On January 1, 2016, the Delaware Online Privacy Protection Act (DelOPPA), 6 Del. C. 1201C-06C, came into force. The Delaware law was modeled after two California laws, the California Online Privacy Protection Act (CalOPPA), Cal. Bus. & Prof. Code §§ 22575-79, and a portion of the Privacy Rights for California Minors in the Digital World, Cal. Bus. & Prof. Code §§ 22580-82. The Delaware law also contains a section to protect e-book users privacy.
Building on CalOPPA, DelOPPA expands the list of identified types of information that qualifies as PII. 6 Del. C. 1202C(18). And like CalOPPA, this is not an exclusive list of PII.

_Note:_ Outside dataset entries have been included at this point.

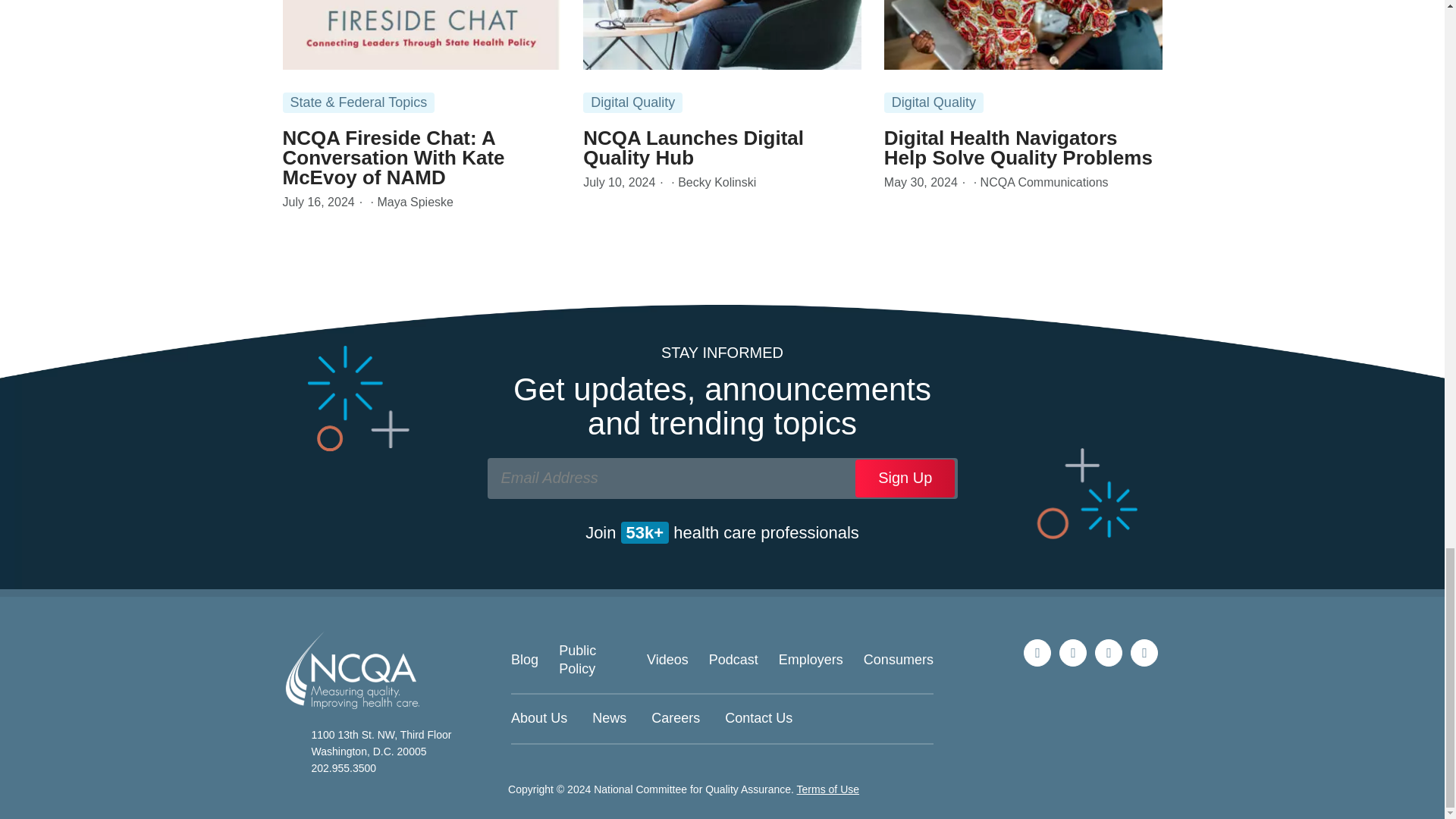
Join us on Facebook (1108, 652)
Sign Up (905, 478)
Watch us on YouTube (1144, 652)
Follow us on X (1037, 652)
Join us on Linkedin (1072, 652)
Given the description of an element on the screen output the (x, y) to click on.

means any information about an individual that, individually or in combination with other information, can be used to distinguish or trace the identity of the individual, including the individual’s name (in whole or in part), signature, physical characteristics or description, residential, school, or other physical address, telephone number, online contact information, social security number, passport number, driver’s license number, state identification card number, alien registration number, insurance policy number, education history, employment history, bank account number, credit card number, debit card number, or any other financial information, geolocation data, DNA or other genetic material, medical information, or health insurance information, except that it does not include information that is publicly available that is lawfully made available to the general public from federal, state, or local government records.
Going forward, all Internet based services would be wise to ensure compliance with both CalOPPA and DelOPPA because these laws apply to any service, regardless of where they are based, that collects PII from a California or Delaware based user. In particular, all such service should pay attention to the types of PII identified by DelOPPA.